La stessa inventiva che lo ha portato a mettere in bacheca un singolare record: il torrone più lungo del mondo. Viene realizzato ogni anno in occasione della Festa del Torrone, che a Camerino si celebra da 15 anni. E qui il sindaco di un piccolo paese aveva capito che ormai quel torrone era diventato un simbolo della località. Allora perché non accettare anche la sfida di realizzare il prototipo più lungo per una grande festa di piazza? Così è stato, partendo dai 700 metri per arrivare ai 1.026 dello scorso anno. Per realizzarlo, spiega Paolo, ci vogliono 10 cotte di torrone. I singoli torroni morbidi vengono poi assemblati sui tavoloni disposti lungo l'arteria centrale del paese. Una volta certificata la misurazione la festa può iniziare e ogni cittadino prende la sua parte, in una sorta di gioiosa razzia.
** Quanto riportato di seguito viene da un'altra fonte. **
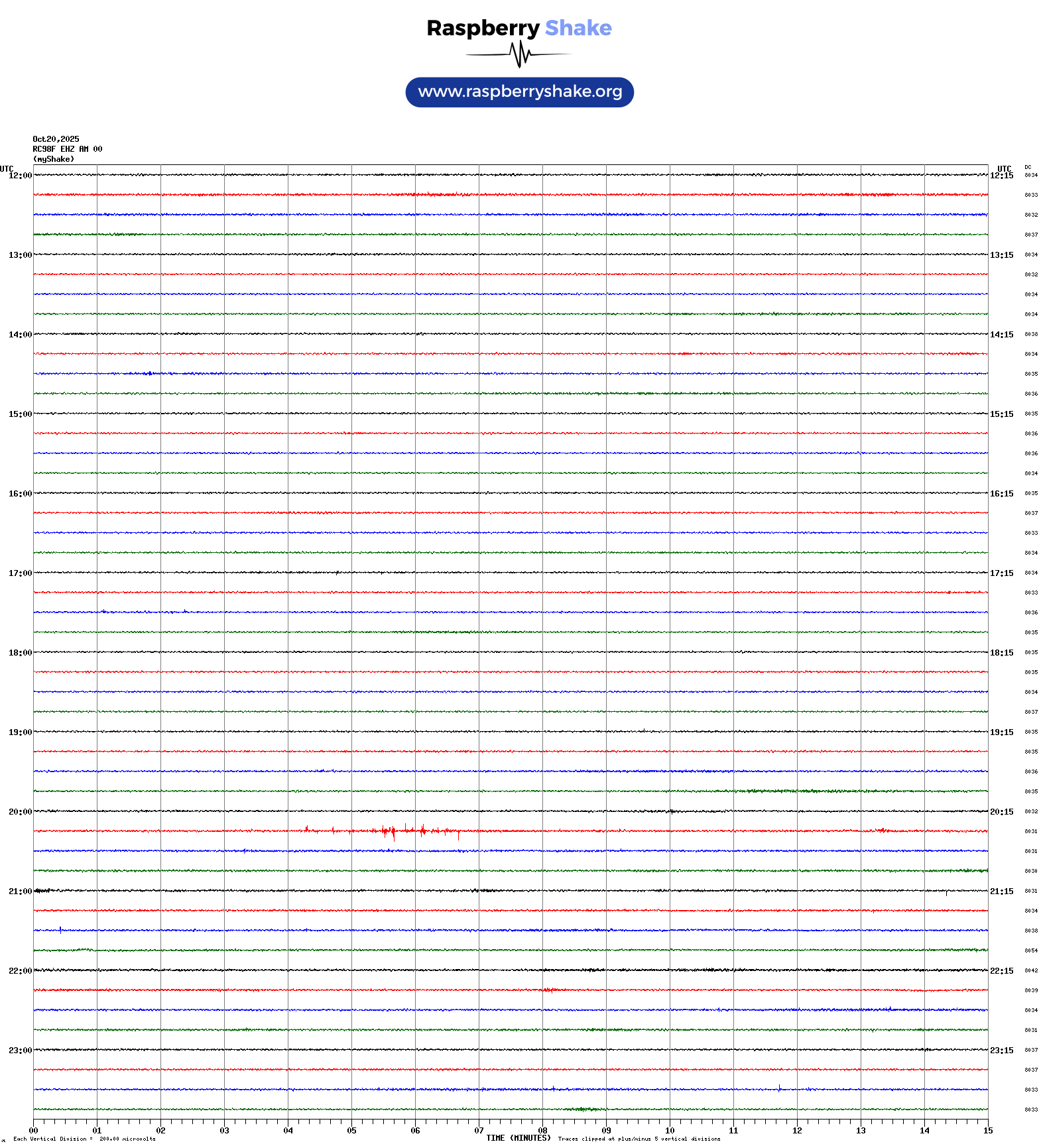Click the Each Vertical Division microvolts note

click(x=84, y=1139)
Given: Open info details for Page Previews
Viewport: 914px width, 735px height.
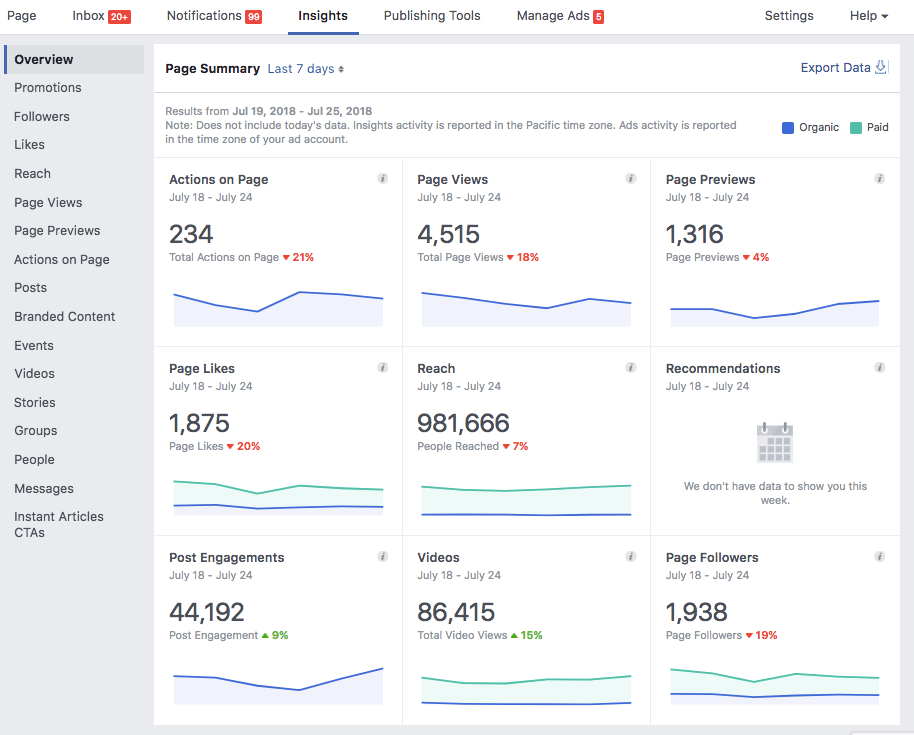Looking at the screenshot, I should 880,178.
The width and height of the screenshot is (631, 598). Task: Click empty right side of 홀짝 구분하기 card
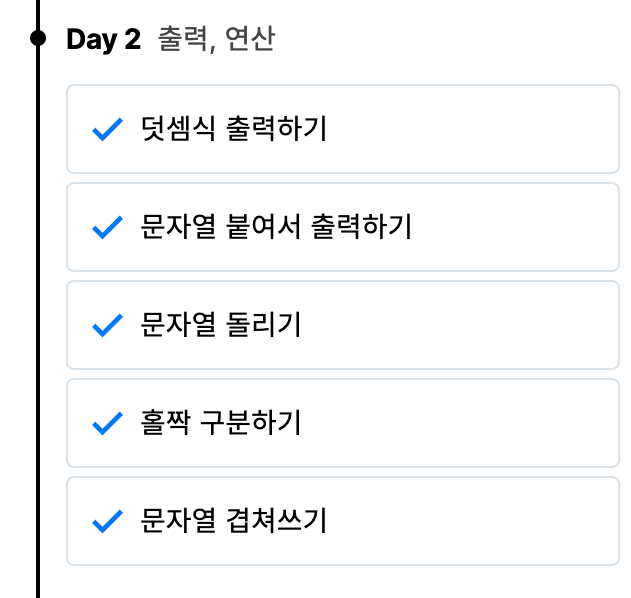500,423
Se gli chiedi qual è il segreto di questo torrone, ti parla delle materie prime: le mandorle pugliesi che ripassa su pietra di marmo prima dell'utilizzo, per capire se siano all'altezza; il miele di sulla o di arancio; la nocciola del Piemonte che si pela alla perfezione; lo zucchero di canna. E poi il tempo, quelle ore (almeno 5 per cotta) che lui impiega davanti alla caldaia, conoscendo ormai tutti i segreti del suo prodotto e di quell'impasto fatto rigorosamente a mano.

In questi giorni tanti amici del Golosario hanno ordinato per le feste il torrone di Camerino. Un modo per dare speranza e per alzare la testa di fronte all’imprevisto di un terremoto che fa ferito il cuore dell'Italia. La festa, del resto, quando è vera, non può dimenticare il dramma di chi cerca e vuole il ritorno alla normalità.